В 1957 году Лем шел от успеха к успеху. В январе с подачи Холлянека он начал писать фельетоны для основанного тем еженедельника Zdarzenia («Здажения»/«События»), проявив в этом немало энергии и таланта. «Автоинтервью», напечатанное в 11‐м номере, оказалось настолько искрометным, что Лем потом включил его в сборник своей публицистики, а в СССР оно вошло в один из «Альманахов научной фантастики» за 1965 год. В марте увидел свет сборник рассказов «Звездные дневники», куда, кроме путешествий Ийона Тихого, включили для объема пьесу про мистера Джонса, «Крысу в лабиринте» и старенькую вещицу «Конец света в восемь часов». Сборник получил положительные отзывы в польской прессе, хотя произведения, собранные там, отражали разные этапы жизни Лема и идейно противоречили друг другу: если путешествия с двадцать второго по двадцать шестое были реликтами времен сталинизма, то тринадцатое прямо насмехалось над той эпохой, равно как и над оттепелью, а двенадцатое доказывало тщетность любых попыток изменить общество социальной хирургией. Самым одиозным выглядело двадцать шестое путешествие, представлявшее собой примитивную антиамериканскую агитку. Лем больше никогда не позволял публиковать его. Правда, Ежи Квятковский – 30-летний шеф отдела современной литературы «Выдавництва литерацкого» (и участник Варшавского восстания, между прочим) – в своем отзыве о сборнике будто и не заметил внутренней противоречивости «Звездных дневников»: им всем он противопоставил «Крысу в лабиринте» как рассказ, «несомненно, более слабый». Особенно бросилась ему в глаза дисгармония между болтовней героев и напряженным действием[440]. А вот в газете вооруженных сил Żołnierz Wolności («Жолнеж вольности»/«Солдат свободы»), считавшейся вторым по значению органом прессы после «Трыбуны люду», наоборот, отметили «физиологию страха», пронизывающую «Крысу в лабиринте», и традиционно высоко оценили гротескность путешествий Ийона Тихого[441].

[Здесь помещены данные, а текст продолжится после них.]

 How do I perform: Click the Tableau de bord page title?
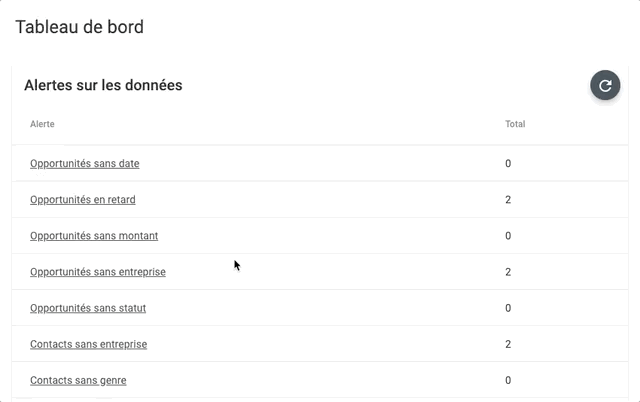point(80,27)
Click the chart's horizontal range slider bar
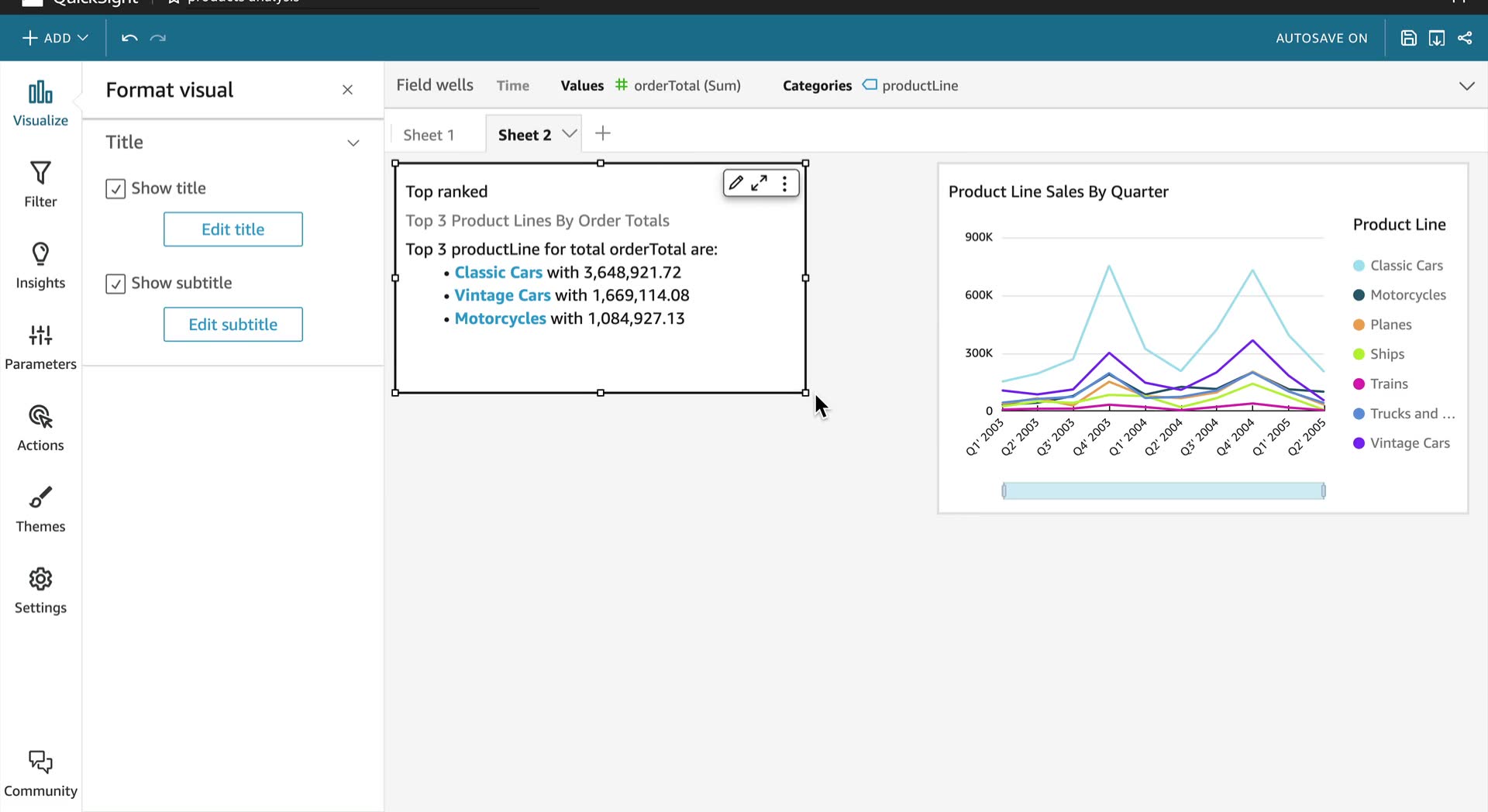Viewport: 1488px width, 812px height. click(x=1163, y=490)
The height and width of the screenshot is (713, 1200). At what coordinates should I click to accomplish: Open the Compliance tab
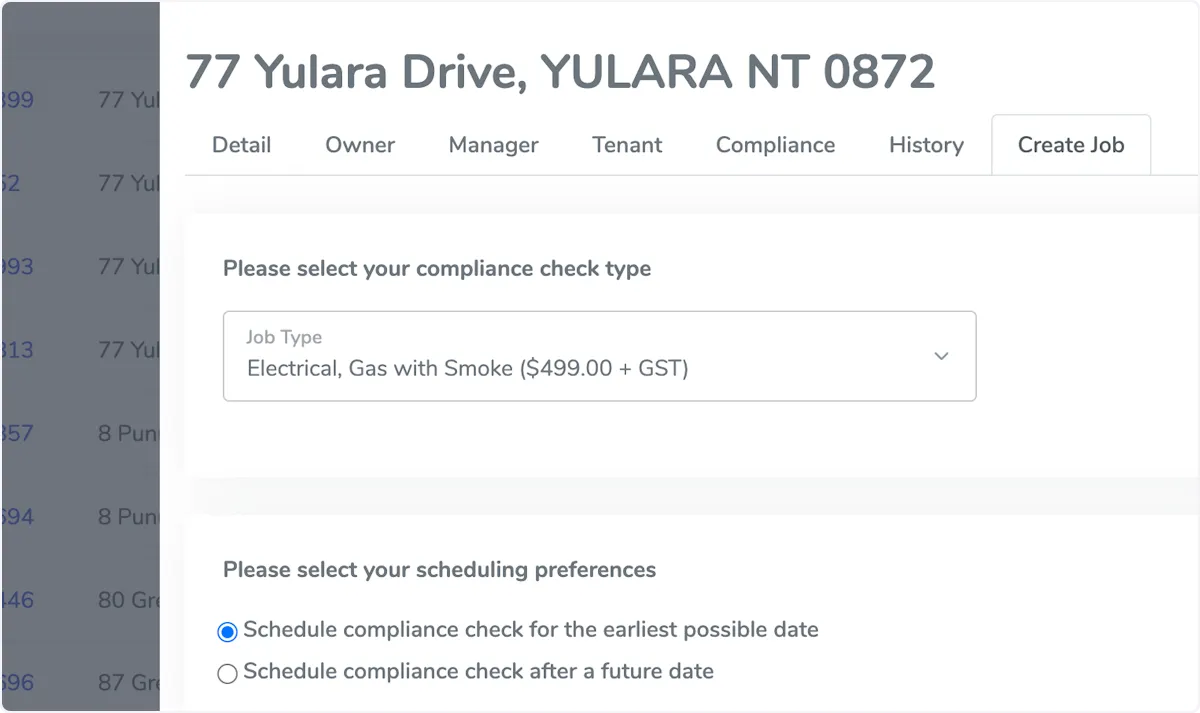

В мае Лем получил литературную награду Кракова за «Неутраченное время», причем, как ему донесли «доброжелатели», отнюдь не по литературным причинам. Награду прочили Ханне Морткович-Ольчаковой – 52-летней писательнице еврейского происхождения, – по чьей книге как раз сняли фильм «Погубленные чувства», описывавший бытовые и семейные невзгоды образцовой на первый взгляд семьи профсоюзного активиста и передовицы труда. Фильм вышел на экраны в октябре 1957 года и почти сразу был снят с проката, однако тучи над ним, по всей видимости, сгущались уже весной[442]. Поэтому горсовет решил на всякий случай присудить награду Лему. Тот отнесся к такой чести не без опаски – спрашивал Сцибор-Рыльского в письме, сильно ли его костерят коллеги[443]. И не удивительно: интриги в верхах могли поссорить Лема с некоторыми людьми, чье мнение ценилось в литературных кругах, прежде всего с семьей самой Морткович-Ольчаковой, чья дочь, например, приложила руку к созданию «Подвала под баранами», а мать уже более полувека трудилась на ниве издательского дела и была близкой знакомой вдовы Стефана Жеромского.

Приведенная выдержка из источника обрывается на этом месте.